Он оглушительно свистнул в два пальца, и минуту спустя вся его кавалькада исчезла в сумерках, оставив только столбящуюся пыль.
– Как я рад, ваше высокопревосходительство, что все решилось так мирно, бескровно! – встречал нас в вагоне господин Балуев. – А вы… вы, ваше высокопревосходительство – истинный рыцарь! Храбрый Роланд!..
Мон женераль, не удостоив его даже взгляда, что-то лишь рыкнул, и мы втроем – я, генерал и несчастная барышня – проследовали далее, в благородные покои.
Поездная ремонтная бригада уже укладывала разобранные рельсы. Работа была недолгой, «котовцы» разобрали не более пяти саженей, и уже через каких-нибудь полчаса наш состав снова тронулся в путь.
6-я глава
Барышня с гуттаперчевым пальчиком. – Аспид все ближе! – Прерванный сон. – Страдания несчастного толстовца.

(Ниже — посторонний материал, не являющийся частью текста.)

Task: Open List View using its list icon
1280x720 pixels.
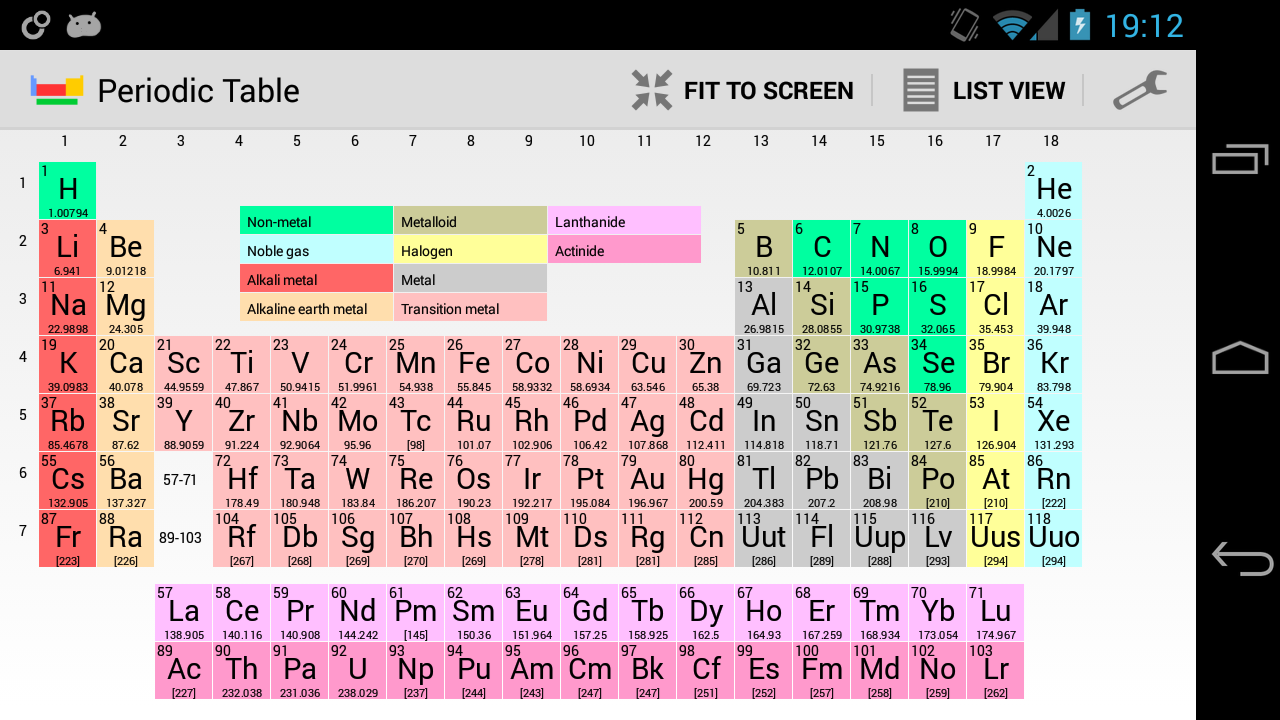Action: (x=919, y=90)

Барышню, долго еще не приходившую в себя, удалось разговорить лишь после ужина, к которому она почти не притронулась; о великолепии же этого ужина не стану здесь и говорить!

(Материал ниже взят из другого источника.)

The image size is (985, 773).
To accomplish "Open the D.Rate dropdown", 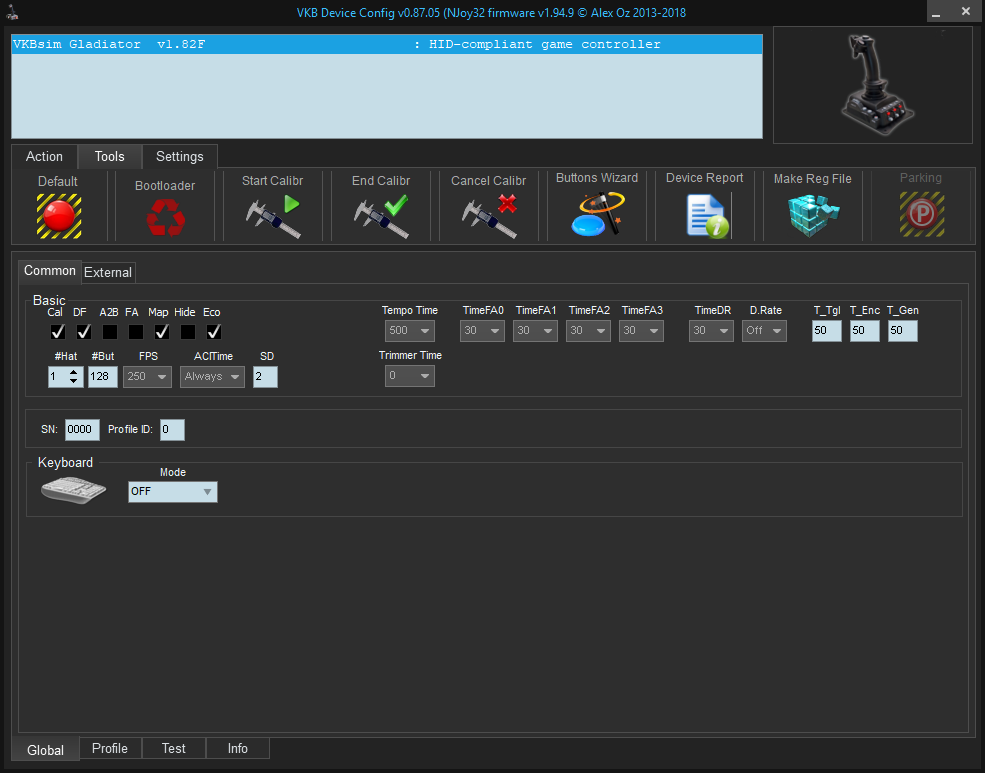I will (764, 331).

Представилась барышня именем Жюли, поведала, что она – девица, дочь отставного полковника, родом из Москвы, однако Москву с некоторых пор сильно не любит, оттого там почти не бывает; что гостила в Одессе у подруги, но по одному делу ей срочно понадобилось мчаться в Санкт-Петербург, несмотря на тревожную обстановку в стране. Ехала без билета, на крыше (о боги, какие времена!), оттуда-то ее и сняли «котовцы».
Все это было до чрезвычайности странно: какие столь неотложные дела могли загнать на крышу молодую благородную барышню?

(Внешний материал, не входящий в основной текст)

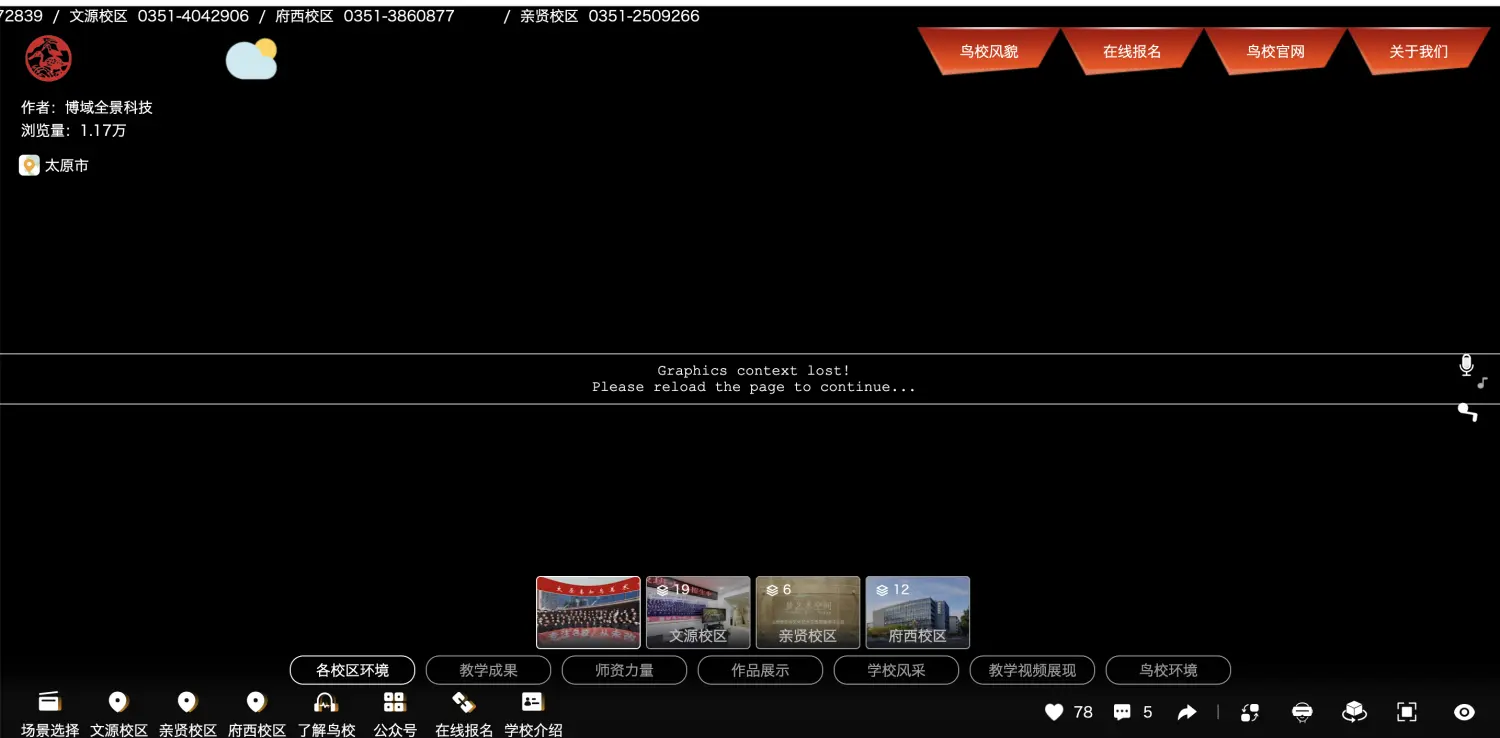Open the 了解鸟校 headphone audio icon

click(326, 702)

Еще одна странность: за ужином она не стала снимать перчаток, когда же подали чай, его она стала пить, тоже перчаток не снимая, что вовсе уж моветон, к тому же чай пила, отставив мизинчик, как это делают московские купчихи и прочие мещанки, а вовсе не полковничьи дочери. У меня мало-помалу стало зарождаться подозрение, что она вовсе не та, за кого себя выдает.
По ходу чаепития Жюли, все так же отставляя почему-то мизинчик, взяла свой ридикюль, достала из упаковки, лежавшей там, таблетку и проглотила ее. У меня хватило наблюдательности увидеть, что упаковка эта – от морфина; стало быть, вот чем, кроме пережитых страхов, объяснялся ее несколько отстраненный вид. Когда же она закрывала ридикюль, я заметил, что там лежит, помимо пудреницы и нескольких денежных ассигнаций, еще нечто… Вместе со всем прочим это стало уже достаточным основанием для того, чтобы я вдруг решительно потребовал:
– Позвольте вашу сумочку, мадмуазель.
Она прижала ридикюльчик к груди:
– Нет, нет!.. Совершенно не понимаю!..
Его высокопревосходительство тоже возмутила моя выходка.
– Как вы можете, штабс-капитан! – чувствуя себя все еще храбрым Роландом, воскликнул он. – Что еще за такой синематограф?! Мадмуазель и так настрадалась! Извольте объясниться, штабс-капитан!